* _EXERCISE BRIEF_: Starting at the line below with "Instruction: Click the heart favorite icon" and stopping at the line with "The height and width of the screenshot is (616, 1568).", please print each line exactly, those two included, and skip every picture.

(Extracted records)
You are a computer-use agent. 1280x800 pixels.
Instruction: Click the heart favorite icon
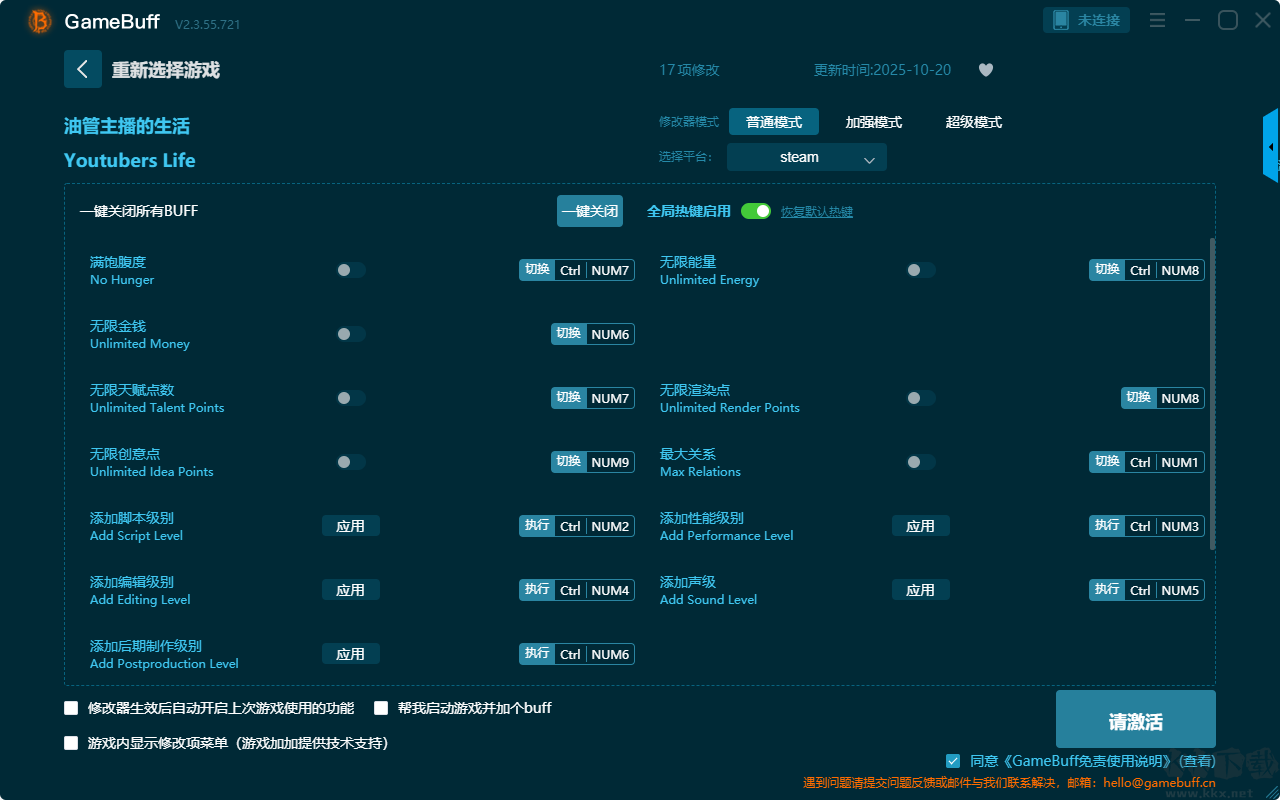pyautogui.click(x=985, y=70)
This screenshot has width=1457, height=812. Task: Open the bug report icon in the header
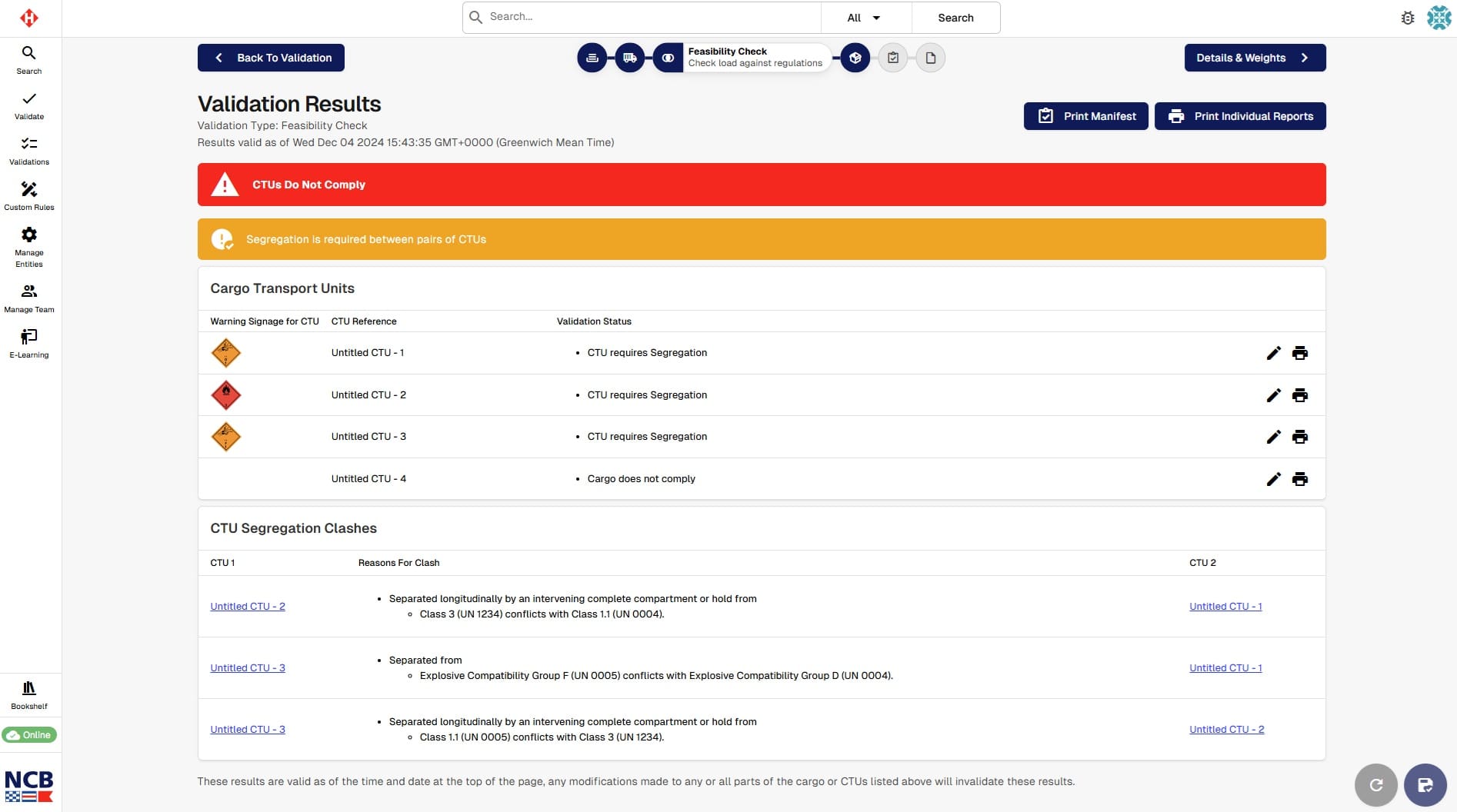click(x=1407, y=18)
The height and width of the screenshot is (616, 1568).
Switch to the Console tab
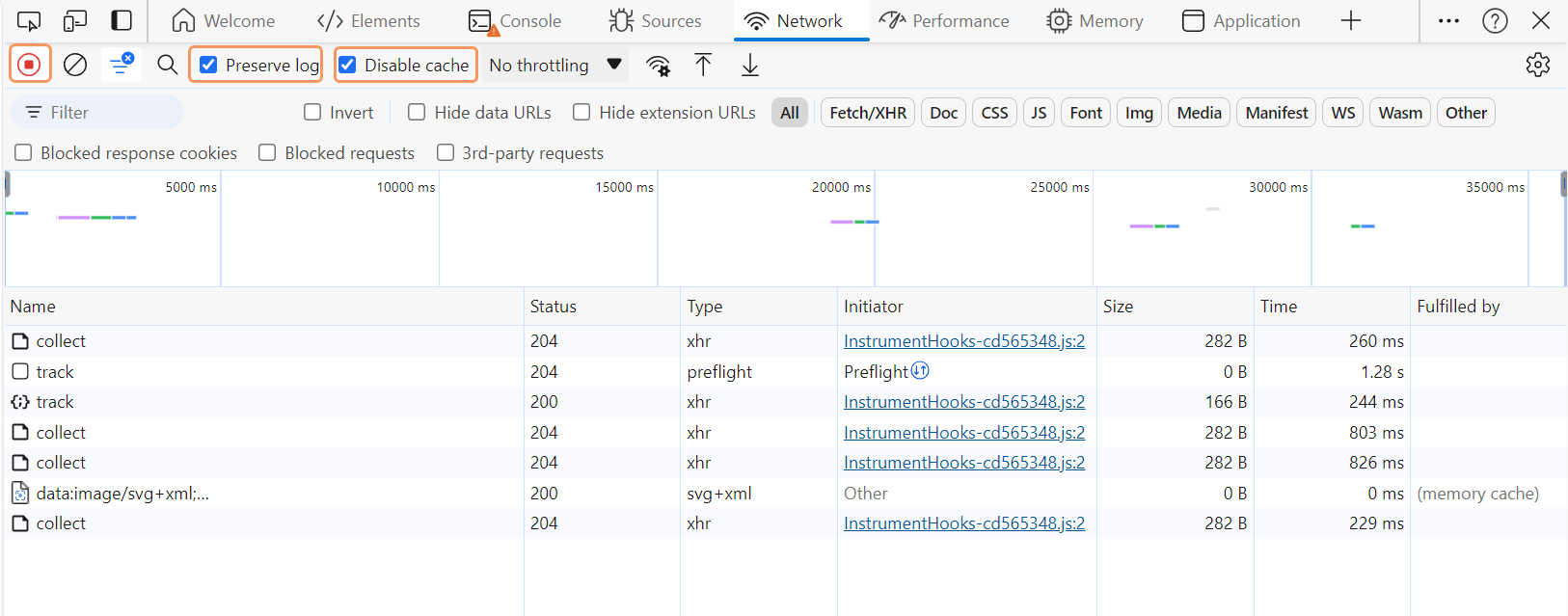pyautogui.click(x=515, y=20)
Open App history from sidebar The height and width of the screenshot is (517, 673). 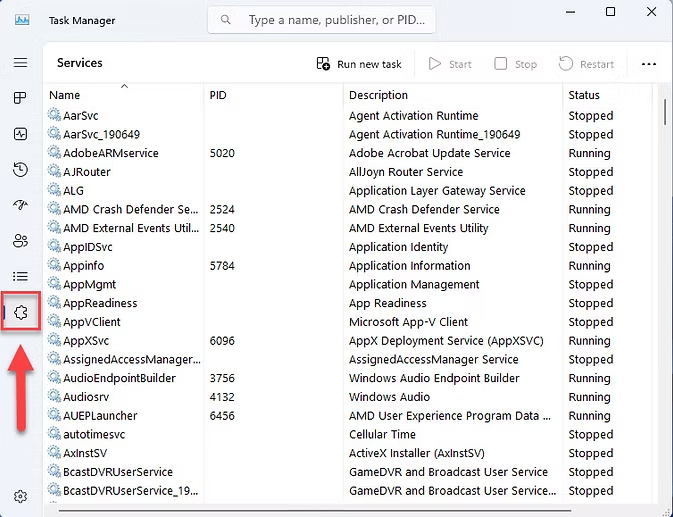click(20, 170)
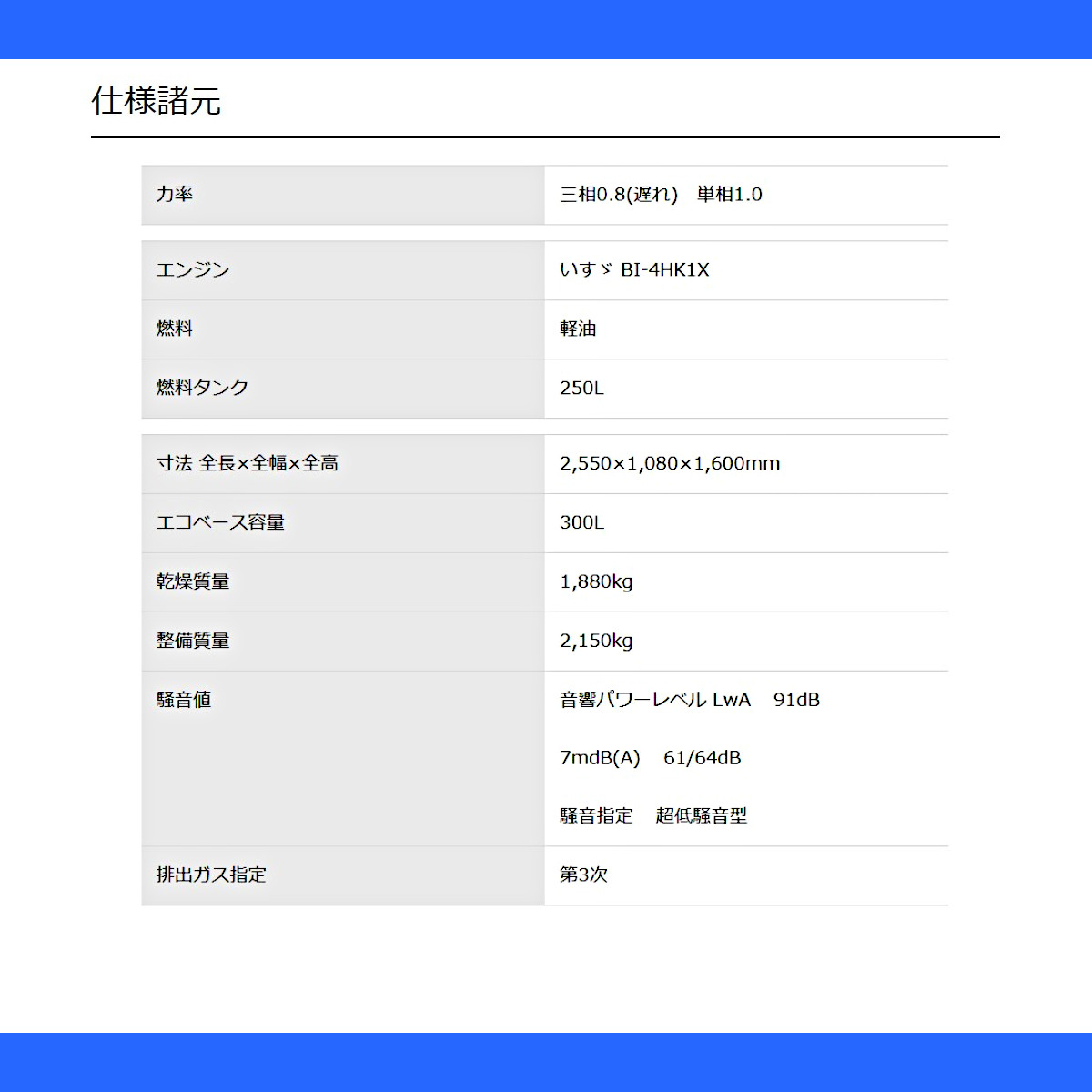Click the 250L fuel tank value
Screen dimensions: 1092x1092
(x=581, y=388)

* _ANSWER SPACE_:
Instruction: Click the heart favorite icon
pyautogui.click(x=985, y=70)
This screenshot has width=1457, height=812. Task: Open the bug report icon in the header
click(x=1407, y=18)
The height and width of the screenshot is (616, 1568).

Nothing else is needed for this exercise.